In the second half of 2021, AMD’s board partners repurposed their old Navi 12 GPU inventory for the crypto mining market in the form of the BC-160, and so the 8GB HBM2 BC-160 hit the market.
The AMD BC-160 crypto mining card from XFX features a 7nm Navi 12 GPU that packs 2,304 cores in 36 compute units. The card has 8GB of HBM2 memory at 1.6 Gbps pin speed and runs over a 2048-bit bus interface, so there are two HBM2 stacks on the package, each with a 2 GB stack and 512 GB/s of bandwidth.
The card is equipped with 150W TGP and has an ETH output of 69.5 MH/s for a PPW of 0.46. This is a lower PPW than the entry-level RDNA 2 (Navi 23) product, as shown below.
AMD BC-160 (default) – 69.5 MH/s @ 150W (0.46 PPW)
AMD BC-160 (default) – 72.3 MH/s @123W (0.58 PPW)
AMD RX 6600 XT (Tuned) – ~33 MH/s @ 55W (0.59 PPW)
AMD RX 6600 Non-XT (tuned) – ~30 MH/s @ 50W (0.61 PPW)
With optimized settings, the card can deliver up to 72.30 MH/s at 123W, resulting in a slightly better PPW rating.

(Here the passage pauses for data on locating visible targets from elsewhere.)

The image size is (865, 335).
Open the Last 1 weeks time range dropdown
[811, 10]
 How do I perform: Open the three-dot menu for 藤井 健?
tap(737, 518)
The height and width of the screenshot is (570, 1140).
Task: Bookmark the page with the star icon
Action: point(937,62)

The AMD BC-160 mining card is optimized to run in the Linux Ubuntu/RedHeat operating system and can be used in a 12x GPU farm. The card itself features a dual slot design with a custom PCB and offers both active cooling (blower) and a standard passive cooling design. Power is provided through a dual 8-pin connector on the back and, like every mining card, it features a headless design.